View Full Version : Drl kit install day at my house!
resevil83
04-24-2003, 07:04 PM
If anyone can help me install the drl kit i'd really appreciate it.. I don't know much about electronics and crimping.... so if you can let me know
iceman
04-24-2003, 07:33 PM
IF you find someone local that can help you, and you run into trouble, PM me I'll give u my cell ###
Mikey's GT
04-24-2003, 08:16 PM
Originally posted by resevil83
If anyone can help me install the drl kit i'd really appreciate it.. I don't know much about electronics and crimping.... so if you can let me know
If you are up for a 2.5 hour drive, Kent and I can help.
-Mike
Panacea
04-24-2003, 09:46 PM
or if you want to drive 2.5 hours the other way I can help :) Ha ha...
resevil83
04-25-2003, 01:42 AM
hey... mike, can you tell me where I would be going? If I were to hall out I'd want to go friday (tomorrow)... That is my free day. If it can work on such short notice that'd be really cool. I looked at the drl kit and I just kinda laughed because this surpasses my knowledge. I may be able to come saturday but I'd have to get up really early, or even next friday.
silentalero
04-25-2003, 10:11 AM
if u wanna come over, I got eerything u need to make good solid connections. pm me and ill give ya my cell if ya wanna do it sometime during the weekdays.
CaCathy13
04-25-2003, 10:20 AM
Dan,. Guru is having a mod day at his house later in May...you could wait until then. Mike has done his so he knows how to do it.
Actually, email Mike (mike@chicagograndam.com) and maybe he can help this weekend...just a thought
And why aren't you posting this on www.chicagograndam.com ?!
resevil83
04-25-2003, 11:27 AM
silentalero where do you live? closer than 2 hours im assuming? and have you done this before?
Cacathy... Ughhh well I will post this in that section... I'm not hip on the boards yet, I forget about them... I need this done though really soon... I want it done today, it'd be a perfect friday project.
silentalero
04-25-2003, 11:51 AM
na never did DRL kit, before, but lets say Im extrmemly expreinced in electrical work, so this is no prob, its only like 10 wires i think
and i live in alsip/oak lawn area
resevil83
04-25-2003, 11:59 AM
could u log on to aim please or something so I could talk to ya... I'd be really interested in makin a trip to get this done... And oak lawn doesnt seem too far away? ill look it up
check ur pm silent
Mikey's GT
04-25-2003, 12:02 PM
Lafayette, IN. 47905. Unfortunately, I am out of town this weekend, but would be happy to help next weekend.

→ **WRITTEN EXERCISE 1**
Answer these from the DRL kit thread:
(a) How long a drive did Mikey's GT say it would take to get help from him and Kent?
(b) What area does silentalero live in?
(c) What city and ZIP code did Mikey's GT give?
→ **WRITTEN EXERCISE 2**
Quote the stretch of the DRL kit thread from "Actually, email Mike" through "perfect friday project.", word for word.

→ **DATA EXTRACT**
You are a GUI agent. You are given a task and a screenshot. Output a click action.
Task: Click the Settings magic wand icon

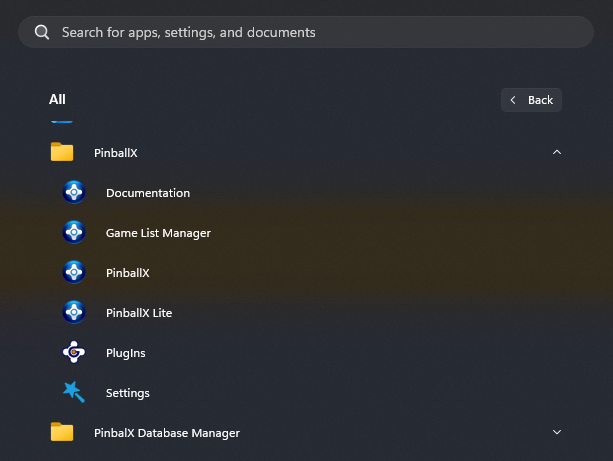pyautogui.click(x=74, y=392)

→ **RESPONSE 1**
(a) 2.5 hours
(b) The alsip/oak lawn area
(c) Lafayette, IN, 47905

→ **RESPONSE 2**
Actually, email Mike (mike@chicagograndam.com) and maybe he can help this weekend...just a thought
And why aren't you posting this on www.chicagograndam.com ?!
resevil83
04-25-2003, 11:27 AM
silentalero where do you live? closer than 2 hours im assuming? and have you done this before?
Cacathy... Ughhh well I will post this in that section... I'm not hip on the boards yet, I forget about them... I need this done though really soon... I want it done today, it'd be a perfect friday project.